* **Goal**:
Put the material below into a Markdown table, starting with the line that contains "Click the green refresh" and going on through the last line. Use the columns Row and Entry: number each row in Row, put the line in Entry, and leave out blank lines.

********

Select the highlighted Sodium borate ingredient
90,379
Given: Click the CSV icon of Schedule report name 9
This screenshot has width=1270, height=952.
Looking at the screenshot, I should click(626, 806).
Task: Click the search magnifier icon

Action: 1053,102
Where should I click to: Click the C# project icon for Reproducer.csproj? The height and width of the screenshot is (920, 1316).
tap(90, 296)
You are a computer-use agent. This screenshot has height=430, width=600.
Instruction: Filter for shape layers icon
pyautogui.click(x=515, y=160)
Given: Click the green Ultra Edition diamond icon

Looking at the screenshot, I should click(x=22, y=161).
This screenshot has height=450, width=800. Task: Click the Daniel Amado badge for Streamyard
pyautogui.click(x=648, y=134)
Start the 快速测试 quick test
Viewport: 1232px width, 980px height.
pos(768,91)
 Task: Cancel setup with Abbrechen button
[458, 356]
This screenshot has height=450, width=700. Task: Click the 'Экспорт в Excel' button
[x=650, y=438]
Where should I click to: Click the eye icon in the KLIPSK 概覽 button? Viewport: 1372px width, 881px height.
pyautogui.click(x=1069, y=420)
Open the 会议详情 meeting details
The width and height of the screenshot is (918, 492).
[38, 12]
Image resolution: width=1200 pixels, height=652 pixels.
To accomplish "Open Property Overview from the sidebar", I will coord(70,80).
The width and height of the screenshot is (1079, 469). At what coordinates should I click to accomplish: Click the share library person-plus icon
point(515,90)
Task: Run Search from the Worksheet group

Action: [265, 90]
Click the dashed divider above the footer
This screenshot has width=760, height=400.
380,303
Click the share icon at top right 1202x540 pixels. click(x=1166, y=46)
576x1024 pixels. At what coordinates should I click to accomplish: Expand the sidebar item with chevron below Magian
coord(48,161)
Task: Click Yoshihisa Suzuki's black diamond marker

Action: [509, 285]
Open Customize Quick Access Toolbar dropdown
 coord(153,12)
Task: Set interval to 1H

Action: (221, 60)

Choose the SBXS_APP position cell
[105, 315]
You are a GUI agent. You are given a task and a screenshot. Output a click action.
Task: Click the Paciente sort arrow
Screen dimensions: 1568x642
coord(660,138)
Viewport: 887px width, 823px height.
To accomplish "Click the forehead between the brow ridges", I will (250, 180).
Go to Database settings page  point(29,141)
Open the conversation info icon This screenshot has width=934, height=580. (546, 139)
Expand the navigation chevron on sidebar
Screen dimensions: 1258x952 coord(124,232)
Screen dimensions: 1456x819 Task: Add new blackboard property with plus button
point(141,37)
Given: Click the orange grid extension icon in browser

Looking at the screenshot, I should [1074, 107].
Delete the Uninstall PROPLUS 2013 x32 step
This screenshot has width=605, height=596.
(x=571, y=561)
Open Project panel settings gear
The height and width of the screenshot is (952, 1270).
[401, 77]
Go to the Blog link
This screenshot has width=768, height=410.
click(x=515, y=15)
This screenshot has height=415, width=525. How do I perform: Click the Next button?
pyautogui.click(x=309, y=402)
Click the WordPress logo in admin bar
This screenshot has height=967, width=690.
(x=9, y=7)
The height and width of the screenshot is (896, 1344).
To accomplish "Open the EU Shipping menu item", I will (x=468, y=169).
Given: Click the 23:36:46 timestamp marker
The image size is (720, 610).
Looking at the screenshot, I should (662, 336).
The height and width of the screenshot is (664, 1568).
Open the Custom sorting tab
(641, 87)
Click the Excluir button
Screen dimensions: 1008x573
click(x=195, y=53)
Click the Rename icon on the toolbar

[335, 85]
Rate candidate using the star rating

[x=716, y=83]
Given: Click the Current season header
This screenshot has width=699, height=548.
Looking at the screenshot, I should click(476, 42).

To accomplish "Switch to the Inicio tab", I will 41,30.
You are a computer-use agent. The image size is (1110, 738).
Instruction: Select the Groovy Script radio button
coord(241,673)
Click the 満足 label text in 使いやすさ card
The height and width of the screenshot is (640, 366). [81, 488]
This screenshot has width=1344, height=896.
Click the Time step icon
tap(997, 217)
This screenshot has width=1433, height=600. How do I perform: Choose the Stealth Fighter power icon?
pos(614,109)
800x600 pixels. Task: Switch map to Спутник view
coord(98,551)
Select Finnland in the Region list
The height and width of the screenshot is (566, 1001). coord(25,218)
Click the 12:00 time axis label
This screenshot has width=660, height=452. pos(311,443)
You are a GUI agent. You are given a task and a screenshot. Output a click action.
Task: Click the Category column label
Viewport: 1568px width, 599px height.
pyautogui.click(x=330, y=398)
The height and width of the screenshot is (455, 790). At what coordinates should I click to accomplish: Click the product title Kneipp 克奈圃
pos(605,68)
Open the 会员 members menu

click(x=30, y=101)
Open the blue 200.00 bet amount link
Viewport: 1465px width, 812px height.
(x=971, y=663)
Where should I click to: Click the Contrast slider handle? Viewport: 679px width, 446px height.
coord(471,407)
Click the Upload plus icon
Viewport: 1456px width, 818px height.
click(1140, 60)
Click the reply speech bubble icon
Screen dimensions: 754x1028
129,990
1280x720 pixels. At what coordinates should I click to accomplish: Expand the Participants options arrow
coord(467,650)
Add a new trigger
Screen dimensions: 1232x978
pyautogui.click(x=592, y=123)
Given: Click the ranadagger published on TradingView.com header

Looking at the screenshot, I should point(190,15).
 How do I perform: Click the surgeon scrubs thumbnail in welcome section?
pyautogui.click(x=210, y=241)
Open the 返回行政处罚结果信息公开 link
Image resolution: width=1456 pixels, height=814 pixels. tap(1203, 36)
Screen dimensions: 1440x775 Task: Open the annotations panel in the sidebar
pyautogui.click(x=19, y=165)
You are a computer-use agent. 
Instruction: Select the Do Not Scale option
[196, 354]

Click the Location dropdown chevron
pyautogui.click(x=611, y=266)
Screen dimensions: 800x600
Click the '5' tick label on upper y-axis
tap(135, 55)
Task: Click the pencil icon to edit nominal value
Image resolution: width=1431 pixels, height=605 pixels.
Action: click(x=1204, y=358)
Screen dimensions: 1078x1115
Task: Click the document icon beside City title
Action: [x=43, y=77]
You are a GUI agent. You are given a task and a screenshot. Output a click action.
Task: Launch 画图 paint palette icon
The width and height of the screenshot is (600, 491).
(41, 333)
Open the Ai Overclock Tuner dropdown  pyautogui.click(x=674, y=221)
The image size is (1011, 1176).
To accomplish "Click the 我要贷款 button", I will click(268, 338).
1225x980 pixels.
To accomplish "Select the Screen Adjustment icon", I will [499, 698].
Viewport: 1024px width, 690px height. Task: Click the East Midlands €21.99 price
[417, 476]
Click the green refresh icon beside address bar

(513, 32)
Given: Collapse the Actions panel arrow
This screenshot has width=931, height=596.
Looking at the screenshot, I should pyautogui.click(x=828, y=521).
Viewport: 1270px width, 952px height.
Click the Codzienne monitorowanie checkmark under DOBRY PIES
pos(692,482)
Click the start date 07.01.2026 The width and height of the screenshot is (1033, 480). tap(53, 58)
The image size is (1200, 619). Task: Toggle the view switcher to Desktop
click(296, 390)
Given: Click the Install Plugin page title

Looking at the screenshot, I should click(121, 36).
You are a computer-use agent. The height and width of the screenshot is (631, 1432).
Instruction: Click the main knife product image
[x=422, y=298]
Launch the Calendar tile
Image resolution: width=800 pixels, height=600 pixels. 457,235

********

* **Task output**:
| Row | Entry |
|---|---|
| 1 | Click the green refresh icon beside address bar |
| 2 | (513, 32) |
| 3 | Given: Collapse the Actions panel arrow |
| 4 | This screenshot has width=931, height=596. |
| 5 | Looking at the screenshot, I should pyautogui.click(x=828, y=521). |
| 6 | Viewport: 1270px width, 952px height. |
| 7 | Click the Codzienne monitorowanie checkmark under DOBRY PIES |
| 8 | pos(692,482) |
| 9 | Click the start date 07.01.2026 The width and height of the screenshot is (1033, 480). tap(53, 58) |
| 10 | The image size is (1200, 619). Task: Toggle the view switcher to Desktop |
| 11 | click(296, 390) |
| 12 | Given: Click the Install Plugin page title |
| 13 | Looking at the screenshot, I should click(121, 36). |
| 14 | You are a computer-use agent. The height and width of the screenshot is (631, 1432). |
| 15 | Instruction: Click the main knife product image |
| 16 | [x=422, y=298] |
| 17 | Launch the Calendar tile |
| 18 | Image resolution: width=800 pixels, height=600 pixels. 457,235 |